→ Work request
Output only the lines of the entries that follow, starting at the one with "Dubai companionship (259, 1037)" and running down to the one with "What to Expect", both included and unchanged.

(Dataset entries)
BEGIN

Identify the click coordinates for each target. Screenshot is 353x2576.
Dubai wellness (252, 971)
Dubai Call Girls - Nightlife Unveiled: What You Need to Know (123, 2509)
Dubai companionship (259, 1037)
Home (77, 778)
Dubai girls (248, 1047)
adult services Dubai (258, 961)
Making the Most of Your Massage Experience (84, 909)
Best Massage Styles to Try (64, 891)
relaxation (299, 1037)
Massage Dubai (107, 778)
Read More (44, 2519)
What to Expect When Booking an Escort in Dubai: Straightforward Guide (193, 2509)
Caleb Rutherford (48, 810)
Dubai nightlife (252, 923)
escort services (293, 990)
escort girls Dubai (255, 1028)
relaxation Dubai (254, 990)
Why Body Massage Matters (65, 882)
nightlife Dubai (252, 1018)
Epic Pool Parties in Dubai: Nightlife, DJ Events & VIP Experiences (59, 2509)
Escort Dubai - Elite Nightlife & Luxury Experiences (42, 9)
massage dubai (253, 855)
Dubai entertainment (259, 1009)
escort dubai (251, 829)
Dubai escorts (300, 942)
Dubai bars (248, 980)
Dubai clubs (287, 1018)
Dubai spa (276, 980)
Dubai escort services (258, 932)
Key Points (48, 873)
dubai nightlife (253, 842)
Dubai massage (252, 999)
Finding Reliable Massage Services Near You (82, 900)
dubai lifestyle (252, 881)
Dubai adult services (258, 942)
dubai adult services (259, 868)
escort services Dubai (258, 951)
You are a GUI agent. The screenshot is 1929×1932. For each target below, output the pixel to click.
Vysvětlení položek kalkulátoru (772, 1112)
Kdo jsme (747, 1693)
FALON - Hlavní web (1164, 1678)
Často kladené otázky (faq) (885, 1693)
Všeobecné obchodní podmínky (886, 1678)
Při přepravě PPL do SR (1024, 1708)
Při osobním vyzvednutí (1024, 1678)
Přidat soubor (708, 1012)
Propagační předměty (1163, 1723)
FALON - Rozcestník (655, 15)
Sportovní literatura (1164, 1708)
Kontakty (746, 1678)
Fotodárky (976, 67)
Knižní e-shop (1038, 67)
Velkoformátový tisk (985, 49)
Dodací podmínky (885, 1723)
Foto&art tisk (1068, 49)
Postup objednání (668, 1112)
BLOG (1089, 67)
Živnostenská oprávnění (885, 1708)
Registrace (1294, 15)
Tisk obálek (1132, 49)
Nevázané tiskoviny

END

→ Exercise response
Dubai companionship (259, 1037)
Home (77, 778)
Dubai girls (248, 1047)
adult services Dubai (258, 961)
Making the Most of Your Massage Experience (84, 909)
Best Massage Styles to Try (64, 891)
relaxation (299, 1037)
Massage Dubai (107, 778)
Read More (44, 2519)
What to Expect When Booking an Escort in Dubai: Straightforward Guide (193, 2509)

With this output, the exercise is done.